* **What you need to do**
Please return all lines in the listing holding the word "size".

* **Given records**
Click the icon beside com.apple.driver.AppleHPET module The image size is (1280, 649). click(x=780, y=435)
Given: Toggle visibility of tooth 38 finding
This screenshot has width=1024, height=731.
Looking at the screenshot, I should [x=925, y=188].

* * *

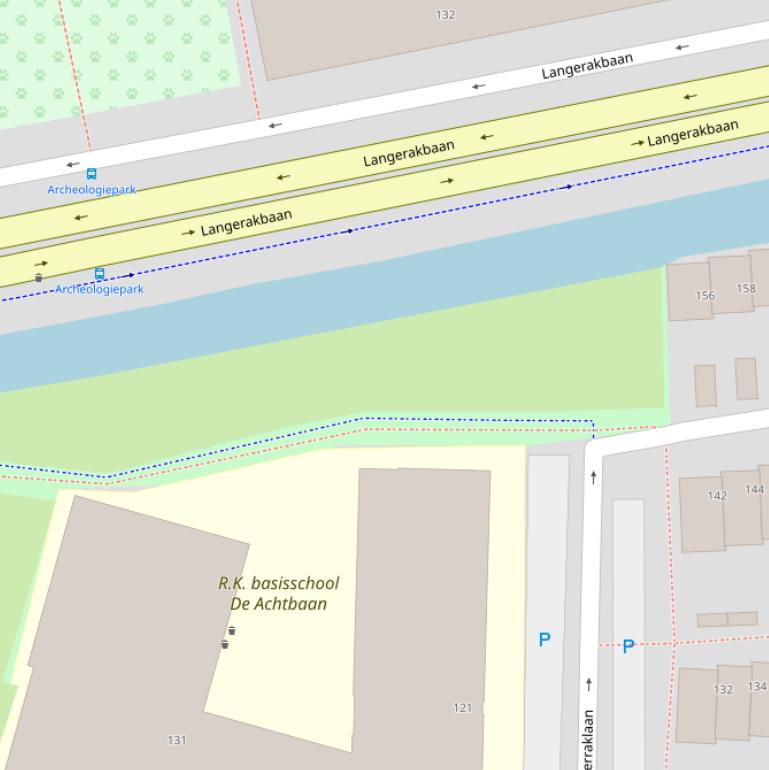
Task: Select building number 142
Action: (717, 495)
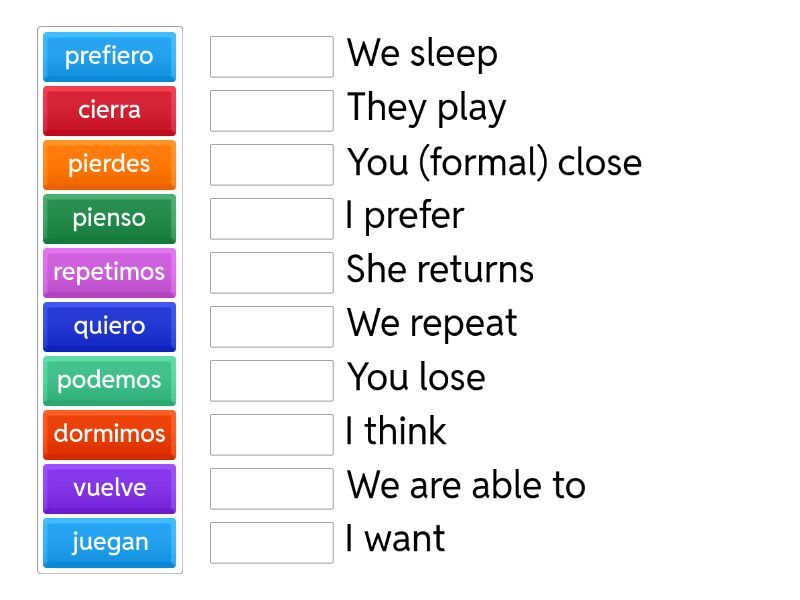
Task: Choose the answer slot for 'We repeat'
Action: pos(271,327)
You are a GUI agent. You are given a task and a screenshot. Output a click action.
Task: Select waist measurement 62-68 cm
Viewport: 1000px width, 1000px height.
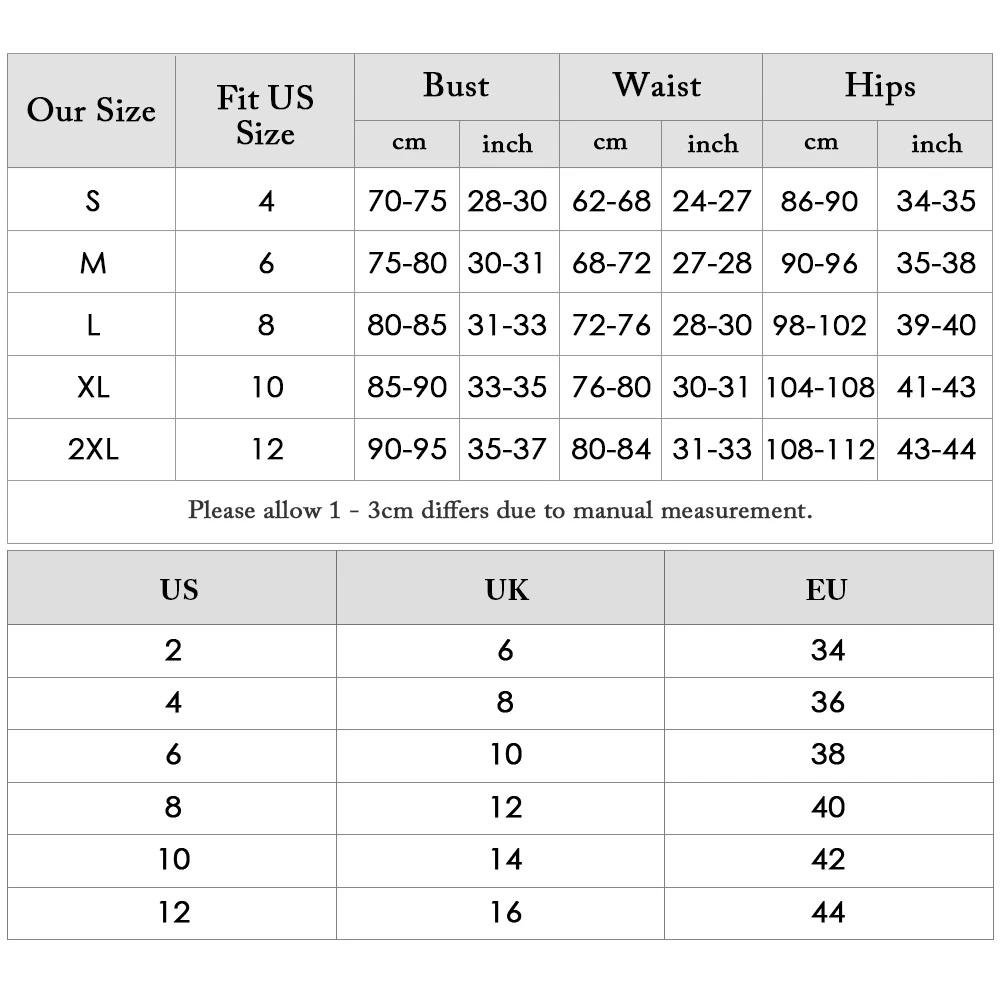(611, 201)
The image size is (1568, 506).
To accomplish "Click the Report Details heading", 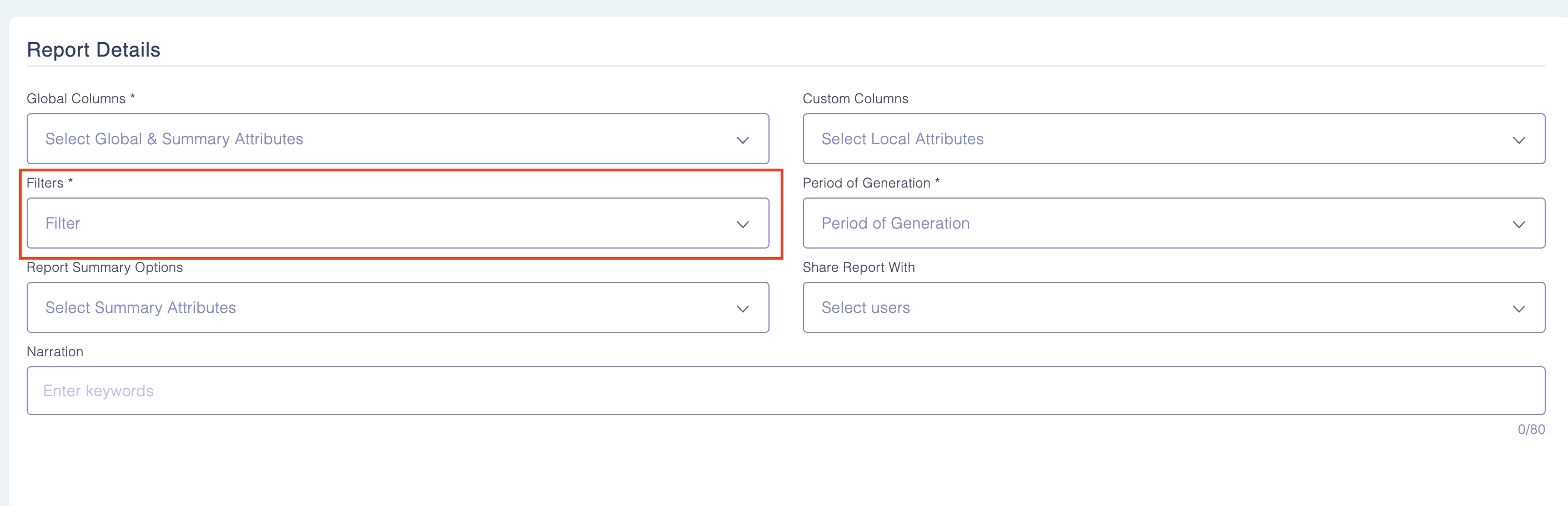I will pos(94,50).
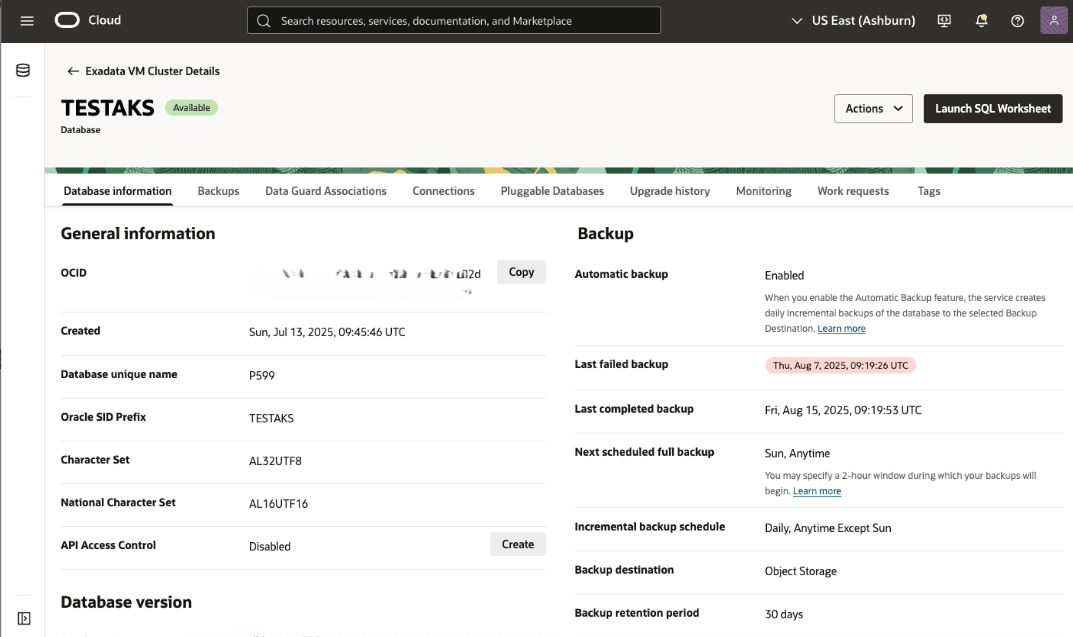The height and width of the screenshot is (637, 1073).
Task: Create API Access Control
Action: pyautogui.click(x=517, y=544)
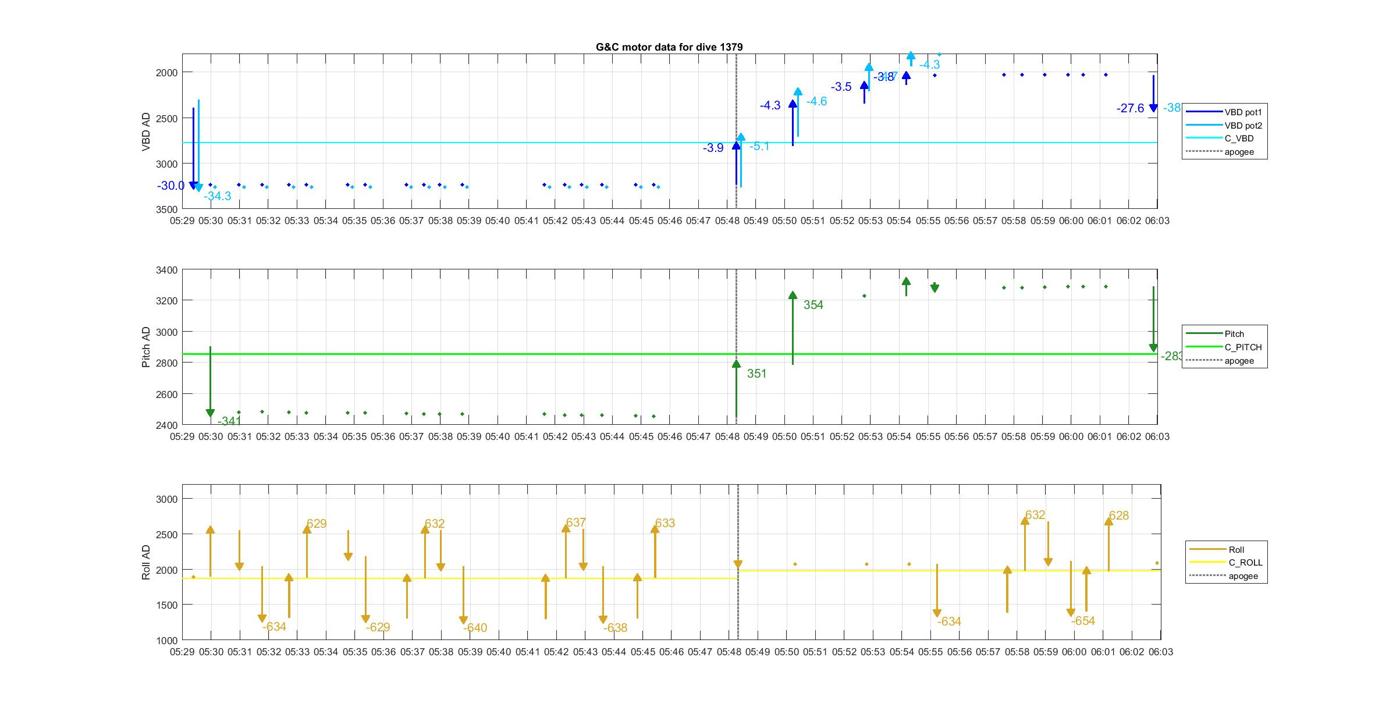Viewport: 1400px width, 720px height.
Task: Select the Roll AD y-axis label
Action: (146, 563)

==

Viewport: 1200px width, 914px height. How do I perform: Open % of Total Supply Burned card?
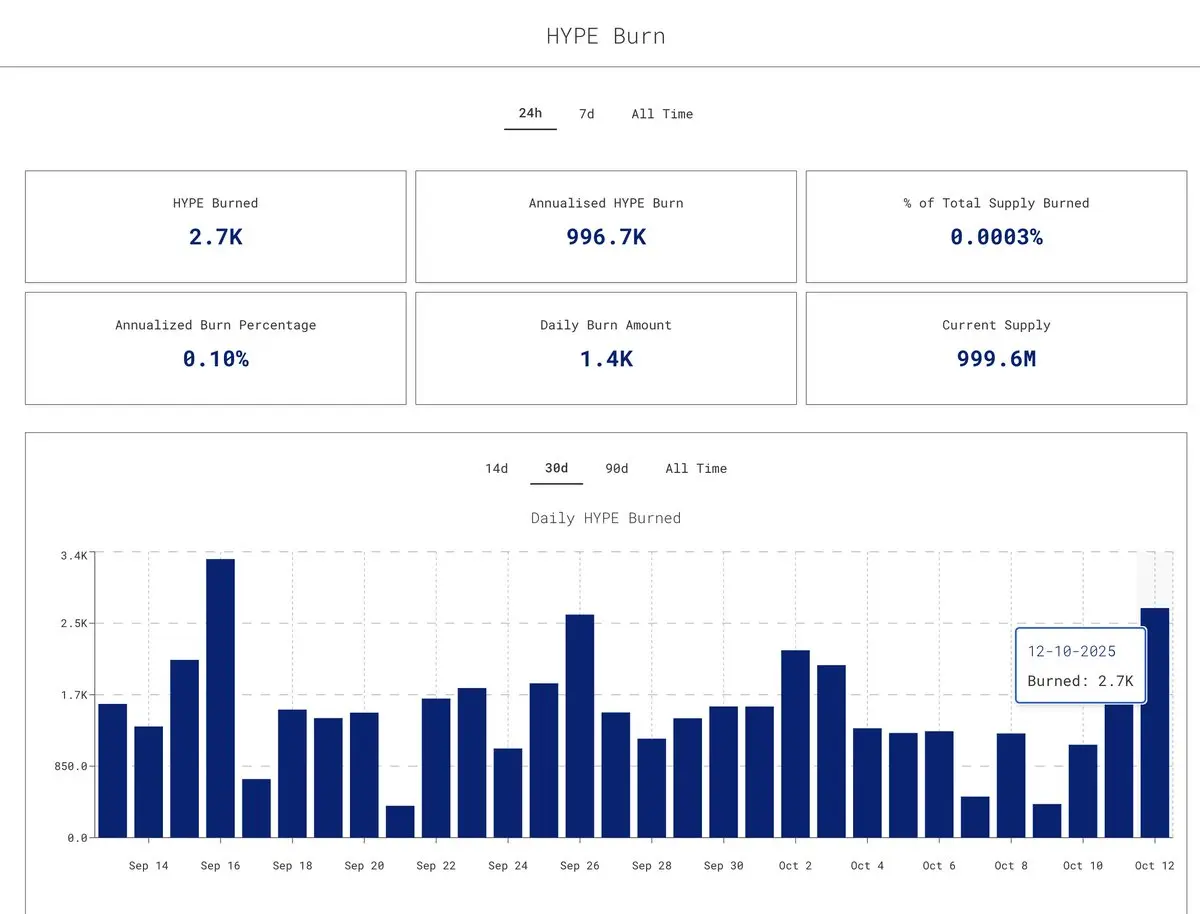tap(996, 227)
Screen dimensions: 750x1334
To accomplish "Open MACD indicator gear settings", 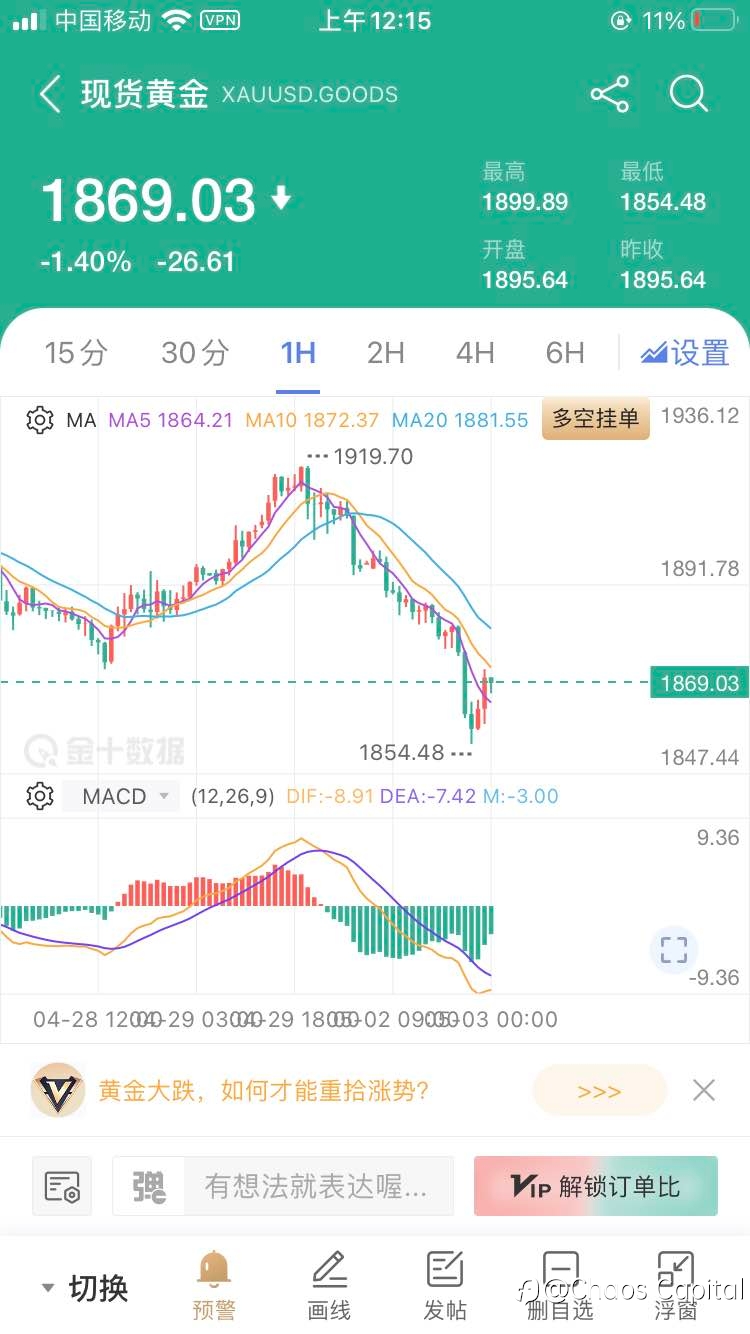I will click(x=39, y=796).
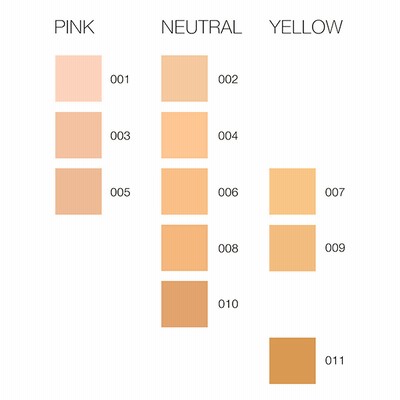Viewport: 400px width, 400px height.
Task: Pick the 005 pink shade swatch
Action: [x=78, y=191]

* **Reply to the exercise**
Click the icon beside com.apple.driver.AppleHPET module The image size is (1280, 649). click(x=780, y=435)
The image size is (1568, 506).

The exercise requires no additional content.